### OPDRACHT
Schrijf het deel van de tekst over de werkgroep rond koloniale symbolen over tussen "- Hoe wordt" en "van de werkgroep?", beide inbegrepen, en zet daarbij "coördinator" in de plaats van "voorzitter".

### TEKSTFRAGMENT
--

Daarom leg ik u graag mijn vragen voor:

- Wanneer is de werkgroep effectief met de werkzaamheden gestart?

- Hoe wordt hun werking georganiseerd? Zijn er fysieke ontmoetingen voorzien, of vinden deze alleen digitaal plaats?

- Wie is de voorzitter van deze werkgroep? Op basis van welke criteria werd deze persoon tot voorzitter benoemd?

- Wat zijn de afspraken voorzien in verband met de vergoeding van de leden van de werkgroep?

- Wat is de afgesproken planning? Is er nog steeds een tussentijdse verslag voorzien tegen het einde van dit jaar? Welke timing voorziet u voor het definitieve rapport? Is er een presentatie van dat rapport voorzien voor het Brussels Parlement?

- Wanneer hebt u voorzien om op basis van de aanbevelingen van de werkgroep tot conclusies te komen voor de Regering?

- In welke mate zijn er uitwisselingen gepland met de commissie ‘koloniaal verleden’, die werd opgericht op federaal niveau?
 
 
Antwoord    Ter herinnering, in het kader van het debat over de aanwezigheid van koloniale symbolen in de openbare ruimte van het Brussels Hoofdstedelijk Gewest heb ik in naam van de Regering het initiatief genomen om Urban te belasten met de oprichting van een werkgroep die een denkoefening voert over de houding die de Regering moet aannemen over die symbolen, in het kader van de bevoegdheden van het Gewest. De doelstelling is om een visie voor het volledige grondgebied van het Gewest te ontwikkelen.

--

### DE LIJST
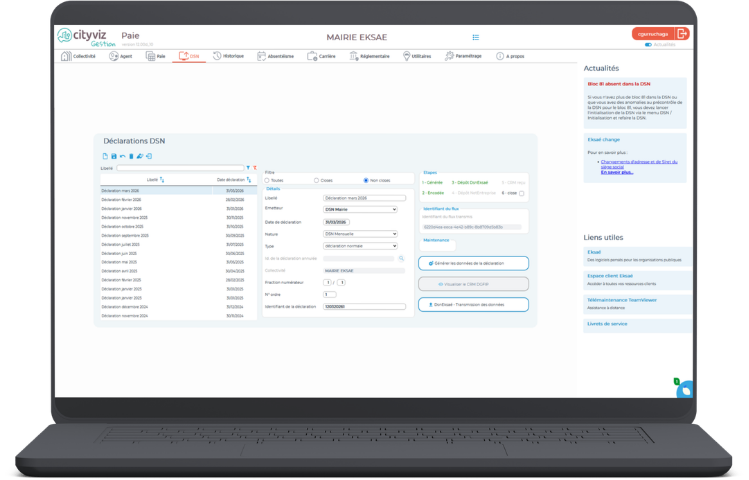This screenshot has width=749, height=480.
Task: Select the Toutes filter radio button
Action: coord(267,180)
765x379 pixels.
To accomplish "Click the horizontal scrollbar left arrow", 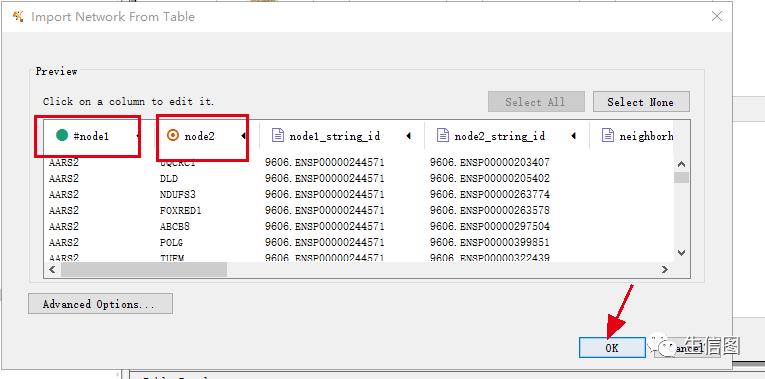I will [53, 269].
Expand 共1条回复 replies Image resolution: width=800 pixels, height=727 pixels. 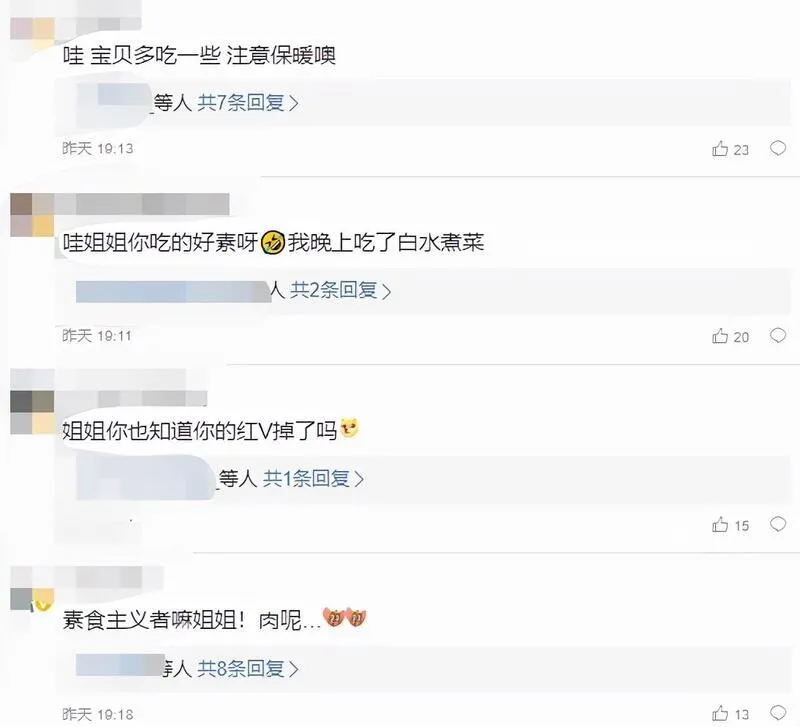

--

### ANTWOORD
- Hoe wordt hun werking georganiseerd? Zijn er fysieke ontmoetingen voorzien, of vinden deze alleen digitaal plaats?

- Wie is de coördinator van deze werkgroep? Op basis van welke criteria werd deze persoon tot coördinator benoemd?

- Wat zijn de afspraken voorzien in verband met de vergoeding van de leden van de werkgroep?